The second was, how do you make noise in a market when you are new to the market, when your brand is not well-known, when the great price perception that we should have is not as well known right away. And so even two years ago, we put together plans to overcome that.
And in the next couple of months, we’ll put that into place. At the same time -- two things should be kept in mind.
One is, it's like with any new banner going into new market, it’s going to ramp u. And in all of our modeling it shows it’s ramping up.
Very rare you open up a new banner and it does well right away. We expect this to do well because it’s a good concept that’s needed out there.
But, the other thing that -- while we are ramping up is we are not converting over our best stores, if you know what I mean. So, sometimes we get fixated on just talking about how are Safeway and Sobeys doing out west or how is FreshCo going to do.
I talk about a multipronged approach to turning around the west for a reason. It’s multipronged.
And we’ve been pretty clear on that strategy for almost two years now. And the fact that we are taking out stores which are underperforming and we've been clear on that which are really in discount markets.
So, we’re taking out our underperformers, putting in a lower cost, price fighting, relatively medium box format out there that’s not really there. We think it's going to be very successful.
The key to us is to make a big splash when we go in and then compete and grow our market share. It's not going to come overnight.
But, this is financially and strategically a good thing. But, your question is exactly the right question, exactly on.
Peter Sklar
And Michael, the last question I had on the category reset, it sounds like some of the categories you’ve touched already can -- if we were to visit a store in Toronto, like where can we look and see the reset in terms of the change of assortment? Is there any particular categories that are done at this point?
Michael Medline
Well, if you go and look at paper, you are going to see paper has been reset, cold drinks is reset -- water is reset, analgesics; there is seven or eight. So, I'm giving you some places to look.
If you go on a store, you are going to see signage throughout the store which will help guide you. Some of the signage is going to be the kind of you see in stores all the time.
We are under construction, we are trying to serve you better, we are bringing in better brands, which we are. And so, you will see that signage and that will tell you that -- and you will see some promotions as we clear inventory out of those sections of the store.

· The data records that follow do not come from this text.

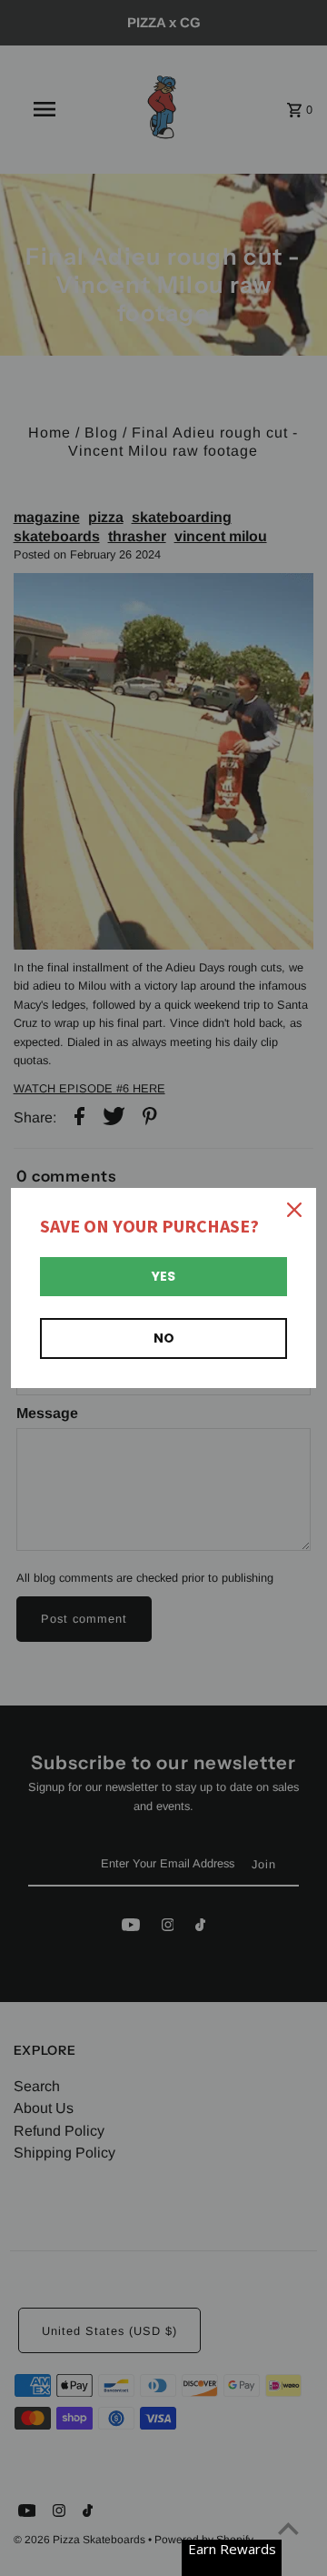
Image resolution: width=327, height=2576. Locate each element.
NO (164, 1338)
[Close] (294, 1210)
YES (163, 1276)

So, you will see that. And there will be one or two of those going on at a time in the store.
You'll also see other signage which will announce exciting new changes in a category. And depending when you get there, we'll need to be filling the shelves or it’ll already be filled.
So, I think it's pretty obvious. Actually, for people like you on the line that you will be notice in the store we're under construction or where we're starting to fill in with the new categories.
We are now in our…
Pierre St-Laurent
Confectionery.
Michael Medline
Confectionery, thank you, Pierre. And what comps are we in right this second, Pierre.
Pierre St-Laurent
Right now, we are doing confectionery.
Michael Medline
Confectionery, you’ll see under construction. So, it will be -- so things will be coming out, going in, confectionery depending on which stores, it will be a tiny bit of different timings.
But, all stores across the country are basically on the same week in terms of converting over.
Operator
Thank you. That concludes today's Q&A.
I will now turn it back over to Katie Brine for closing comments.
Katie Brine
Great. Thank you, Joanna.
Ladies and gentlemen, we appreciate your continued interest in Empire. If there are any unanswered questions, please contact me by phone or email.
We look forward to having you joined us for our fourth quarter fiscal 2019 conference call on June 27th. Talk soon.
Operator
Ladies and gentlemen, this concludes today's conference call. We thank you for participating and ask that you please disconnect your lines.